Saturday, September 26, 2009

The Poetic Anecdote

Big Frank has been thinking lately about poetry. Why is it that the content of the poem is relaid at a slant? With prose the thought or feeling is laid out directly. The person says that they have this kind of idea or this kind of feeling. There is a label put on it and some examples and explanation put to it. With poetry there is a recognition that the idea or feeling is bigger than the explanatory power of words -the lexicon cannot carry the load. It is bigger than words, and so something more resonanat is sought - images, symbols, metaphor, or ancedotes. It is the first three that most poets rely on, but the anecdote is very powerful when applied to something different.

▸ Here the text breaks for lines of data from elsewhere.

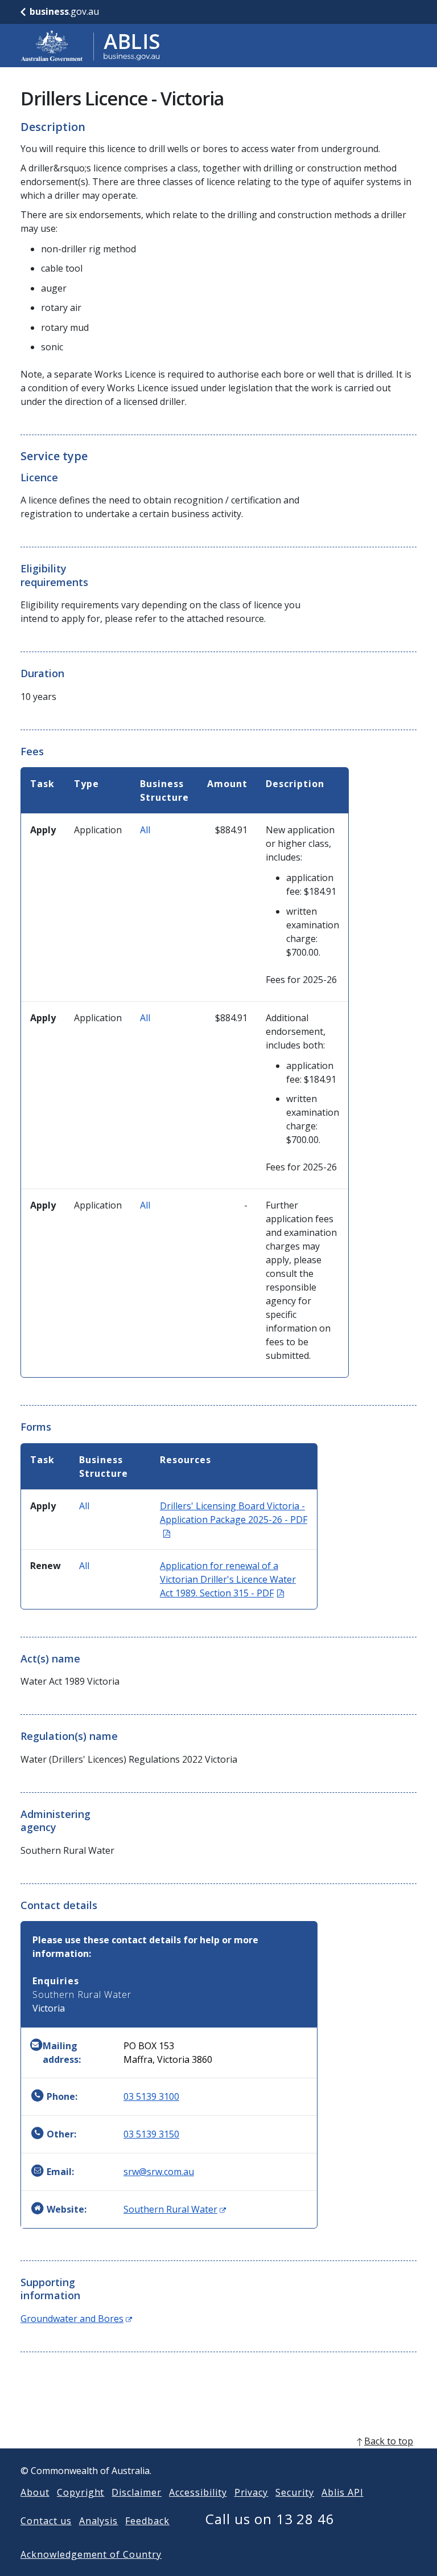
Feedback (147, 2520)
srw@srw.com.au (158, 2171)
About (35, 2492)
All (145, 830)
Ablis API (342, 2492)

Here's an example from a great poem by Don Paterson:

The Gift

That night she called his name, not mine
And could not call it back.
I shamed myself and thought of the blind
girl in Kodiak

who on the stoop each night
to watch the daylight fade
and lift her child down to the gate
cut in the pallidade.

And what old caution love resigned
when through that misty stare
she passed her boy not to her bearskinned husband
but the bear.


Here we have a horrific story that is linked to one lover calling the other by the name of a previous lover. The irretrievable loss of that "gift" is captured in all its intractability in the story of the blind woman mistakenly handing the child - out of love - to the bear. This is poetry. It cannot compare in force or poignancy to a simple prose summary of the slip of tongue. Such poems are rare.